MÉVIO, já qualificado nos autos do processo em epígrafe, por meio de seu 
advogado, infra-assinado, vem, à presença de Vossa Excelência, apresentar 
RESPOSTA À ACUSAÇÃO, 
com fulcro nos artigos 389 e seguintes do Código de Processo Penal, pelas razões de fato e 
de direito a seguir expostas: 
I – DA SÍNTESE FÁTICA 
Conforme narrado na denúncia oferecida pelo Ministério Público Federal, 
Mévio é proprietário de duas mercearias e, durante uma viagem ao Paraguai, adquiriu 
diversas mercadorias para revenda, deixando de recolher o valor de R$18.950,00 em 
impostos referentes a essas mercadorias. 
Diante disso, Mévio foi encaminhado à Delegacia de Polícia Federal, onde foi 
instaurado Inquérito Policial para apurar os fatos. 

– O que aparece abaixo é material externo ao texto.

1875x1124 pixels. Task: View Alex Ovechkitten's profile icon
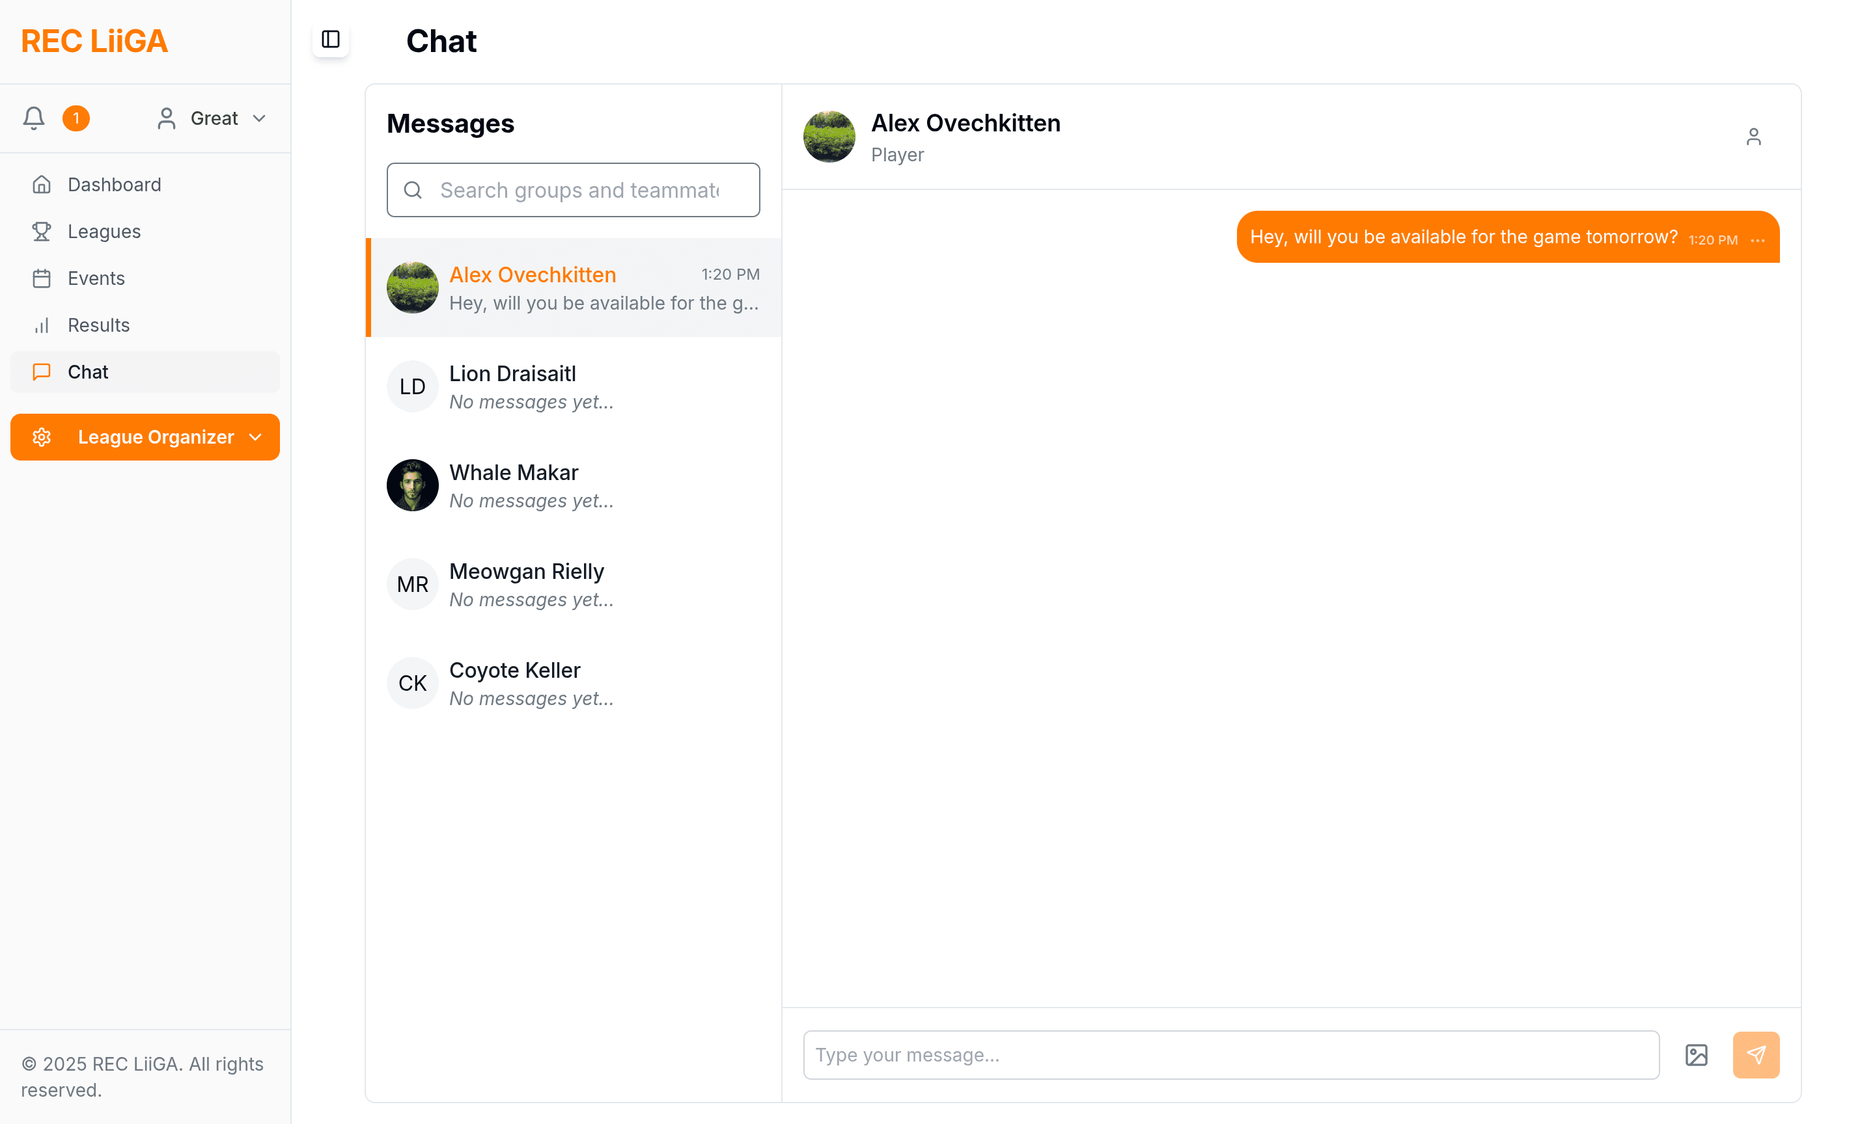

Finalizado o Inquérito Policial, o Ministério Público Federal ofereceu denúncia 
contra Mévio pelo crime previsto no artigo 334 do Código Penal, que trata do crime de 
descaminho. 
II – DO DIREITO 
II.I – DA NEGATIVA DO CRIME DE CONTRANBANDO 
Primeiramente, insta salientar que a conduta de Mévio não se amolda ao tipo 
penal descrito no artigo 334 do Código Penal, pois não configura o crime de contrabando. 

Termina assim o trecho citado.